Jesús lo expone
con parábolas, imágenes sencillas y sugerentes, abiertas. El conocimiento de
Dios no es una ciencia compleja, reservada a los “sabios y entendidos”
(Mt 11, 25), porque Dios está cercano a la vida y sus realidades cotidianas. A
la vez, es algo que no cabe en conceptos: podemos describir algo de cómo es y
actúa (“se parece a…”) pero no podemos abarcarlo en una
definición, porque es siempre mayor. Por otra parte, nos dice Marcos que “a
sus discípulos les explicaba todo en privado”. Jesús predica el Reino a
todos, con palabras adaptadas a su capacidad de entender. Y enseña de manera
más honda a aquéllos que lo siguen, que comparten con Él vida y camino.
Imágenes que hablan de un proceso de crecimiento, desde lo
pequeño, que llega a dar fruto. La semilla (anteriormente se ha comparado con
la Palabra de Dios) que un hombre ha sembrado, germina y crece por sí sola, hasta
dar fruto. Cabe recordar aquí lo que una vez dijo Pablo: “Yo planté, Apolo regó, pero es Dios quien ha dado el crecimiento”
(1 Cor 3, 6-9).
Por su parte, el grano
de mostaza, que parecía insignificante, crece hasta hacerse mayor que las demás
hortalizas, y echar ramas capaces de cobijar la vida. Esta vez, Jesús no
utiliza la imagen de un árbol magnífico, como los cedros del Líbano a los que
se refiere Ezequiel (en la lectura que hoy escuchamos) para hablar de cómo Dios
restauraría a Israel, sino de algo que sigue siendo humilde: un arbusto, pero
con capacidad de ofrecer una sombra donde otros pueden anidar. Se abre, a la
vez, una perspectiva de acogida, de universalidad.

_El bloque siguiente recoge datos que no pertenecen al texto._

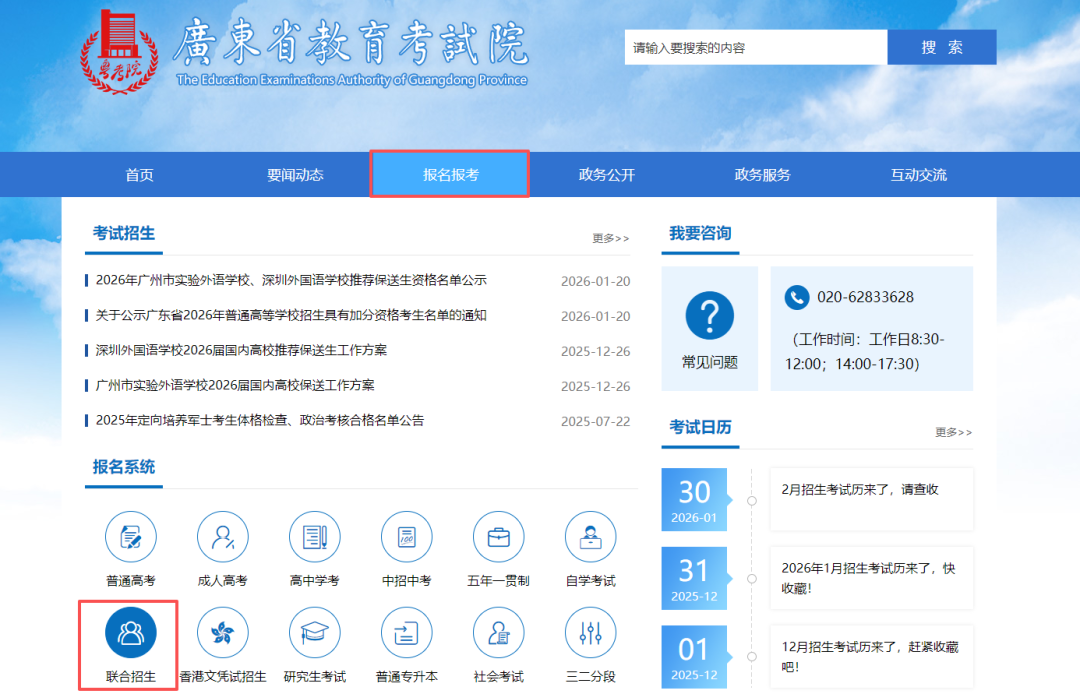Open the 研究生考试 graduation cap icon
Screen dimensions: 1080x694
[315, 633]
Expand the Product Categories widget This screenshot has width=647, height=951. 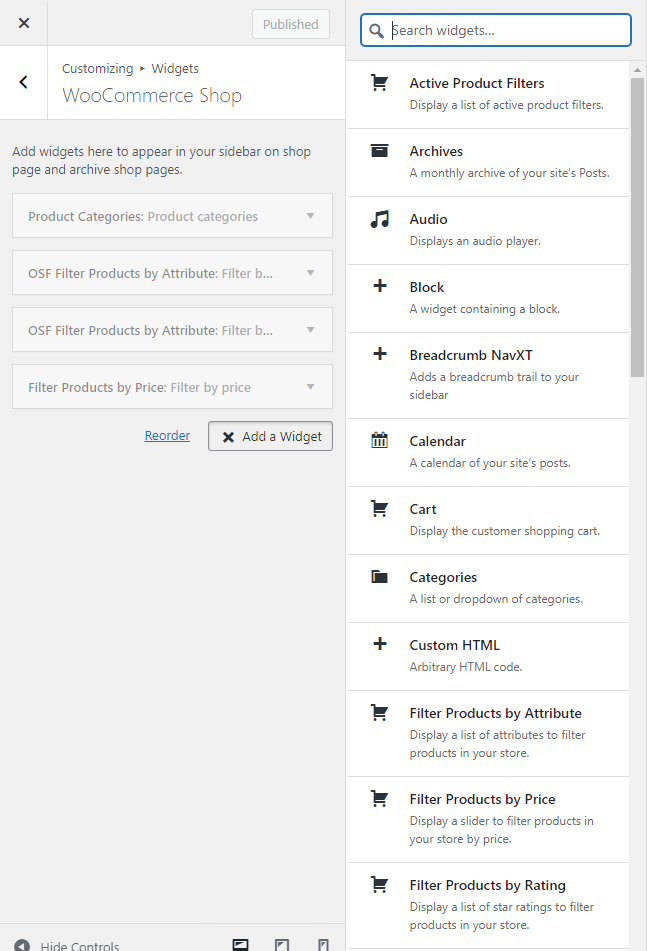click(172, 216)
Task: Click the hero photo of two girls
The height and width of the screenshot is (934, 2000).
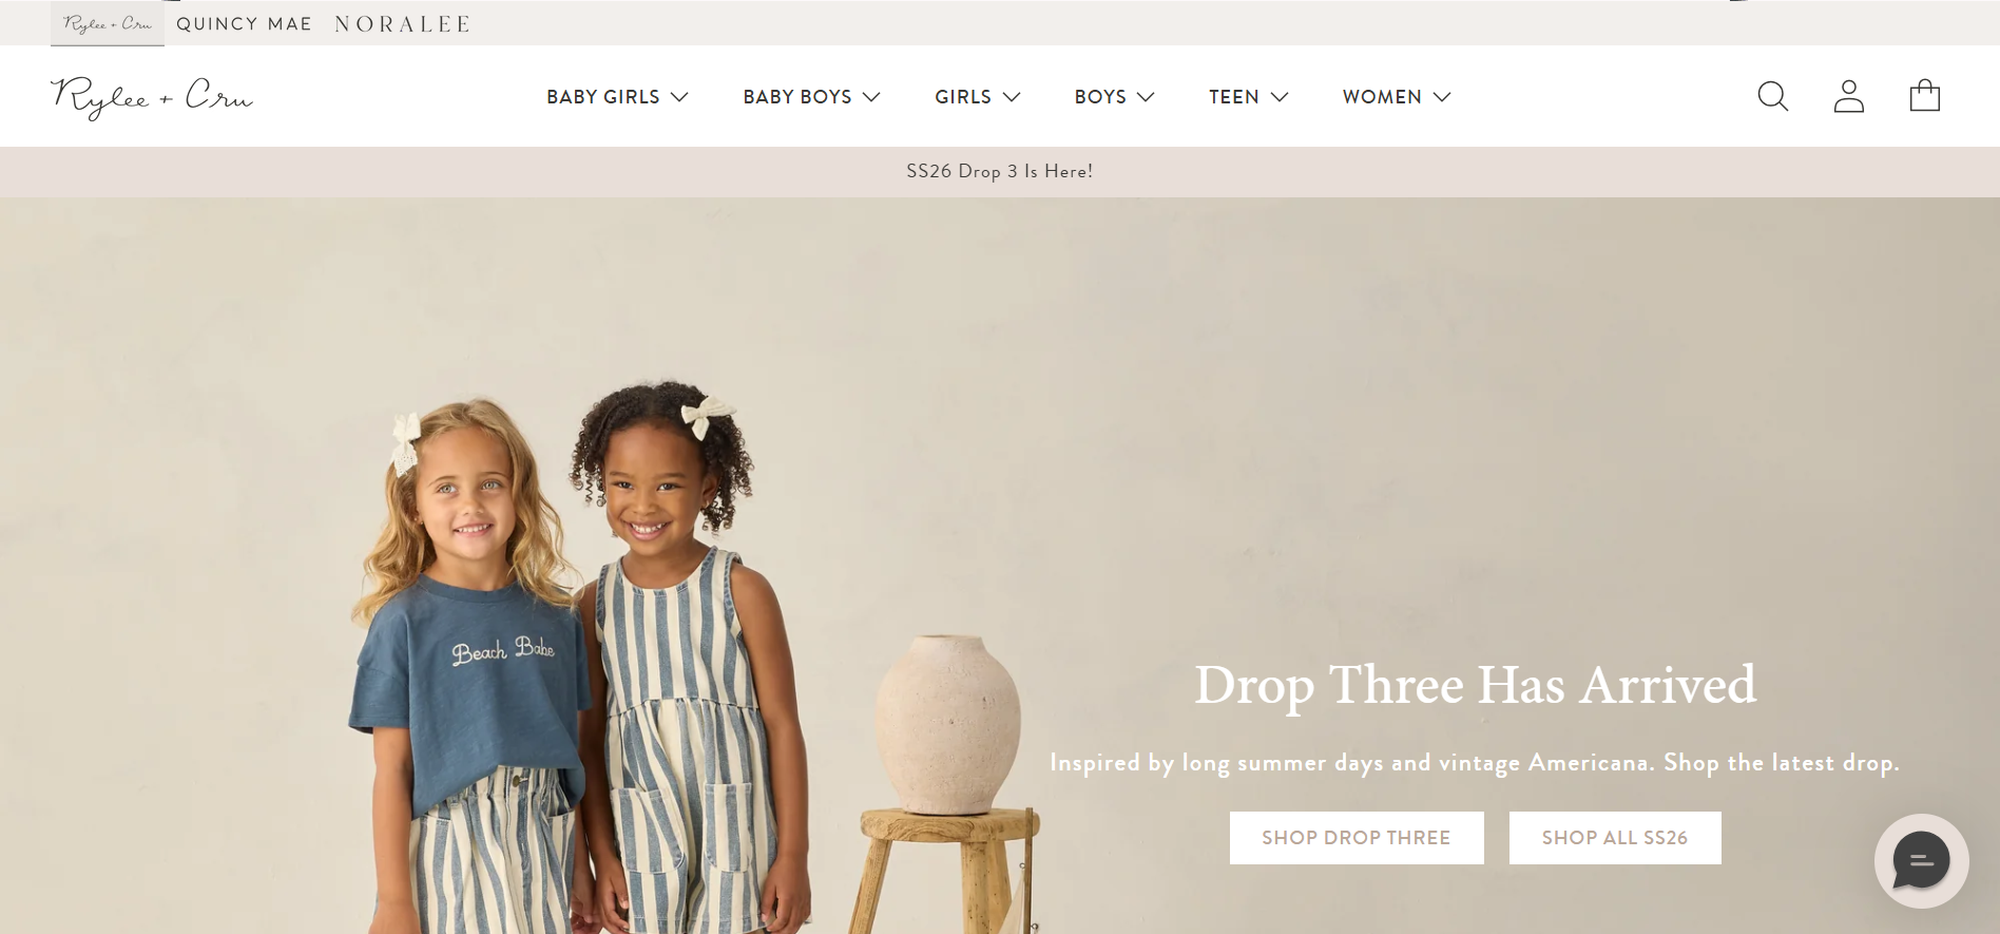Action: click(x=580, y=660)
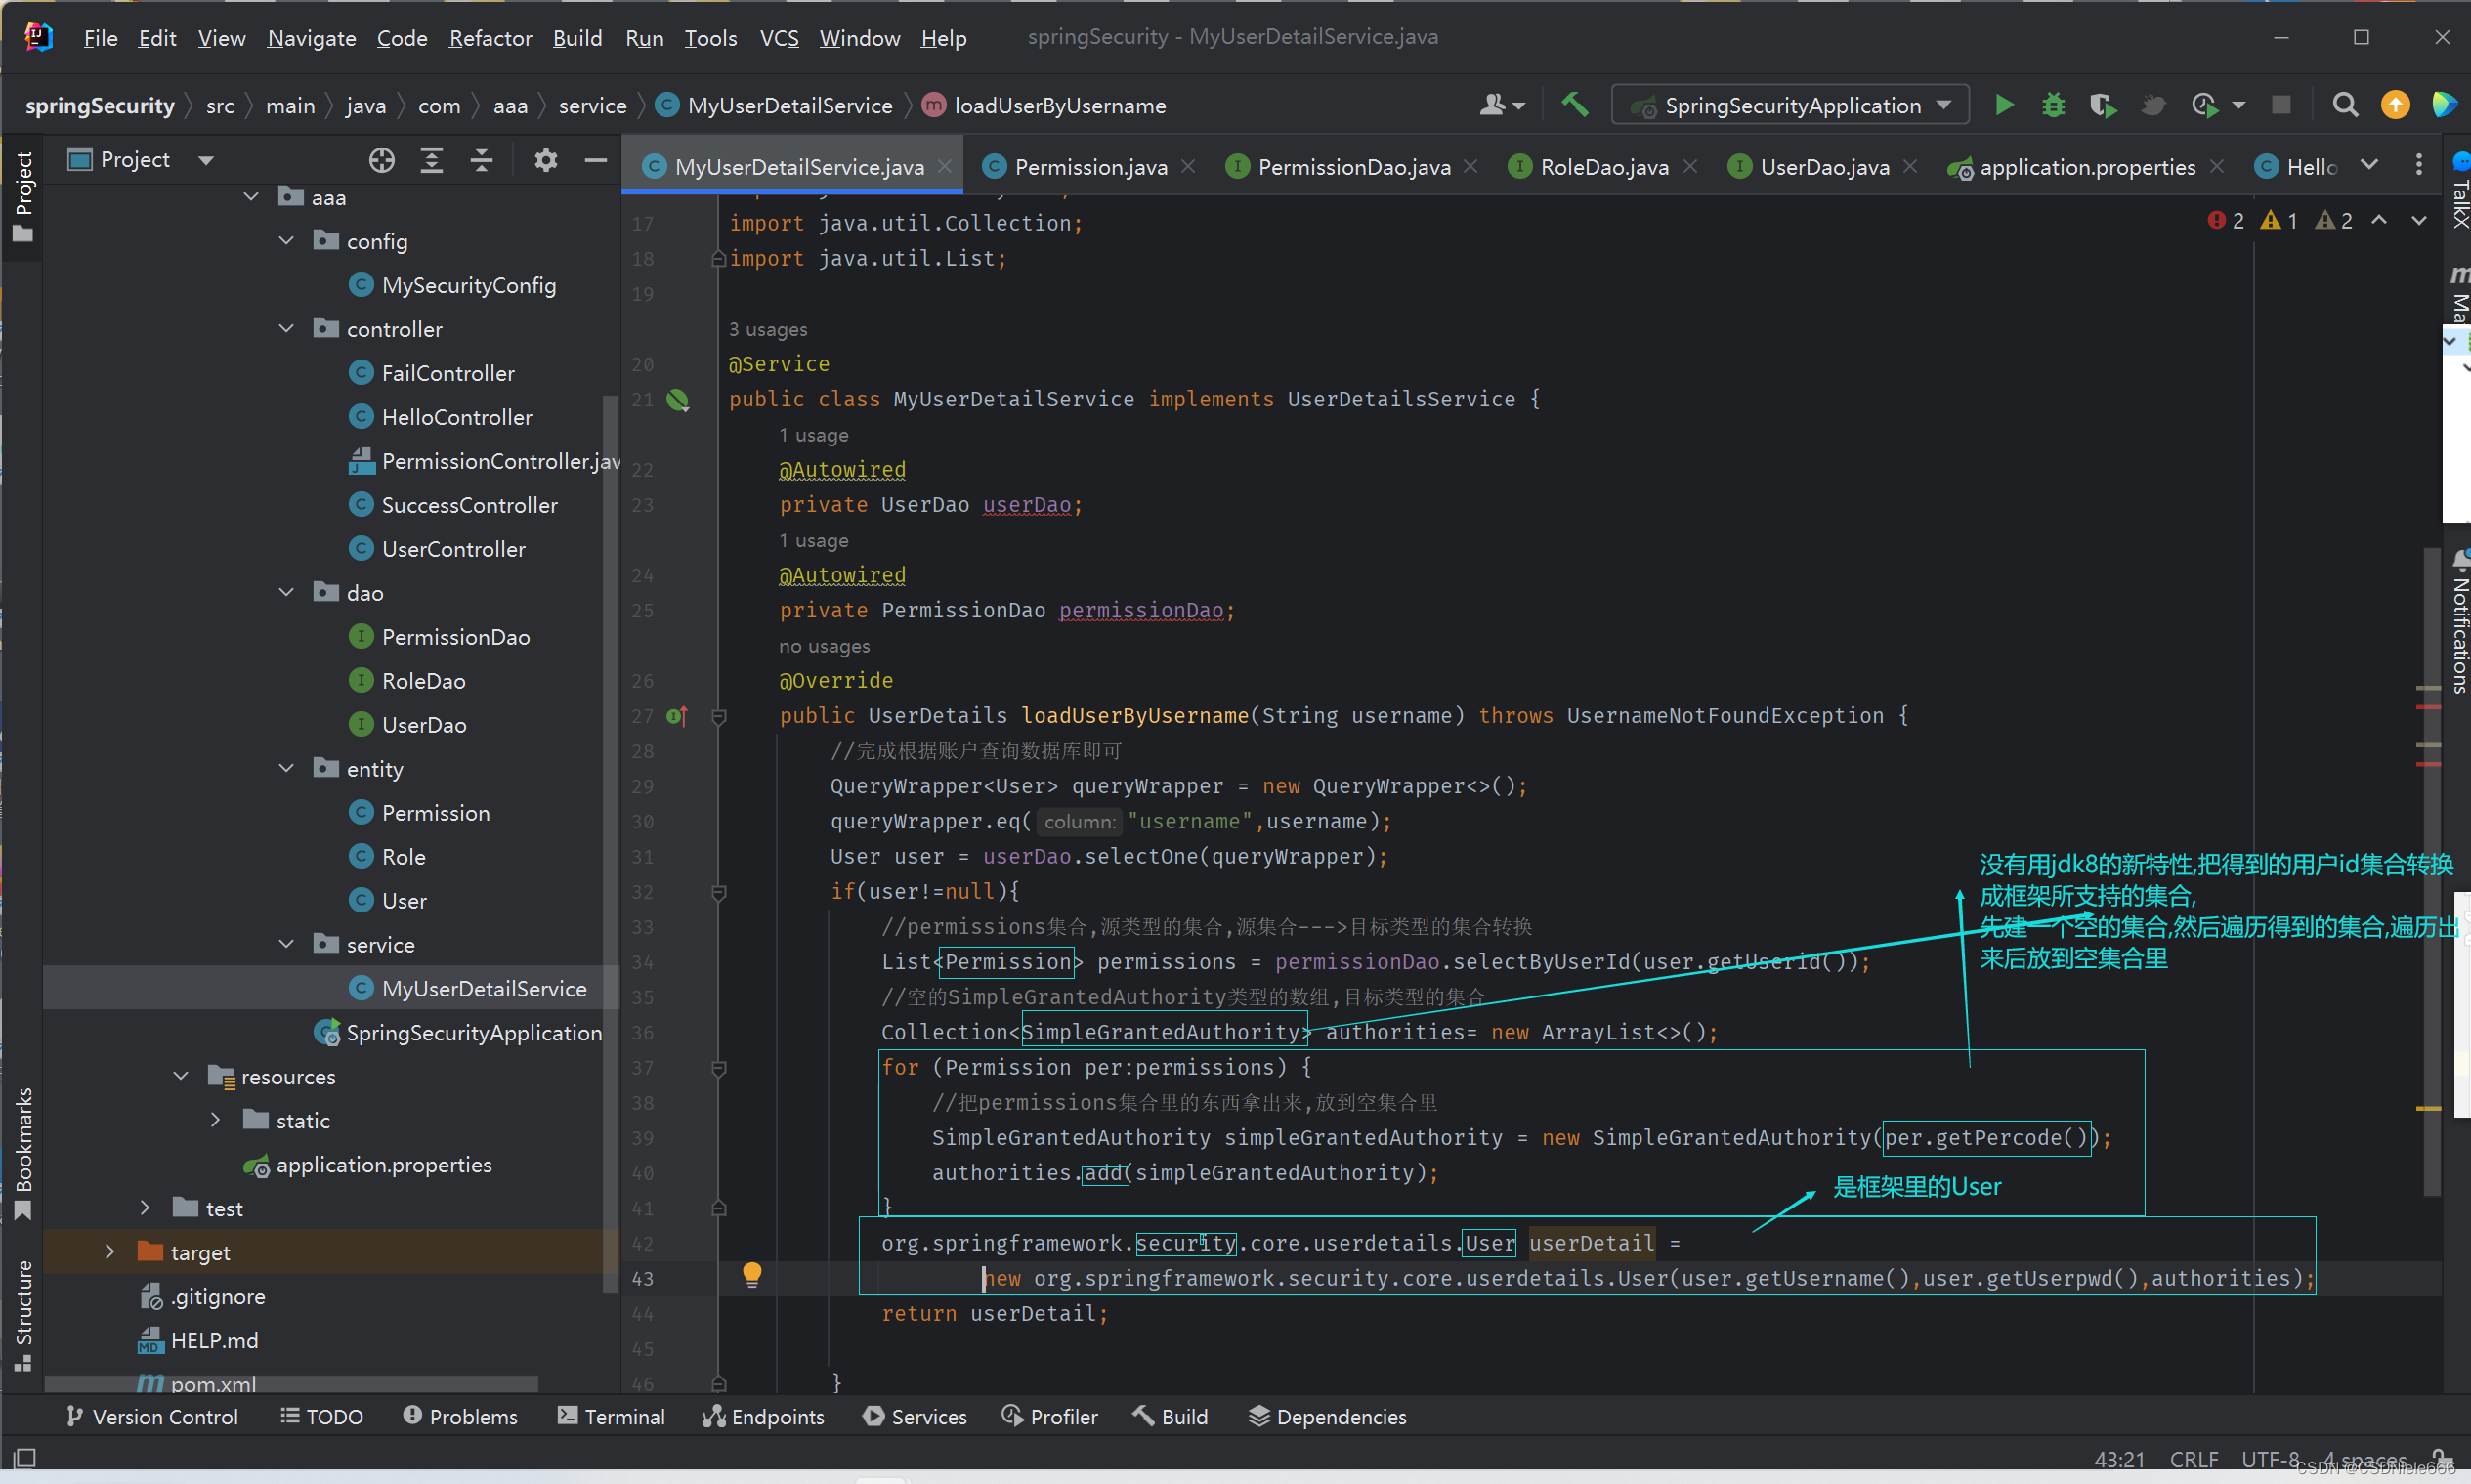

Imágenes que nos invitan a la esperanza. Se nos ha confiado una semilla que puede parecer pequeña, pero dará fruto. Y aunque estamos llamados a trabajar (precede a esta parábola la del sembrador, que habla de las tierras en que puede o no puede crecer la semilla), no todo depende de nuestros planes, proyectos, criterios de eficacia. La vida de Dios se abre camino, sin que sepamos cómo. Y nuestras comunidades, aunque sean humildes como arbustos, son signo de Dios capaces de ofrecer amparo.
El salmo nos ofrece otra perspectiva de lectura: nuestra
propia vida, abierta a Dios (el justo, el que “se ajusta” a Dios) puede ser esa
realidad que él va haciendo crecer, de día y de noche, hasta dar fruto.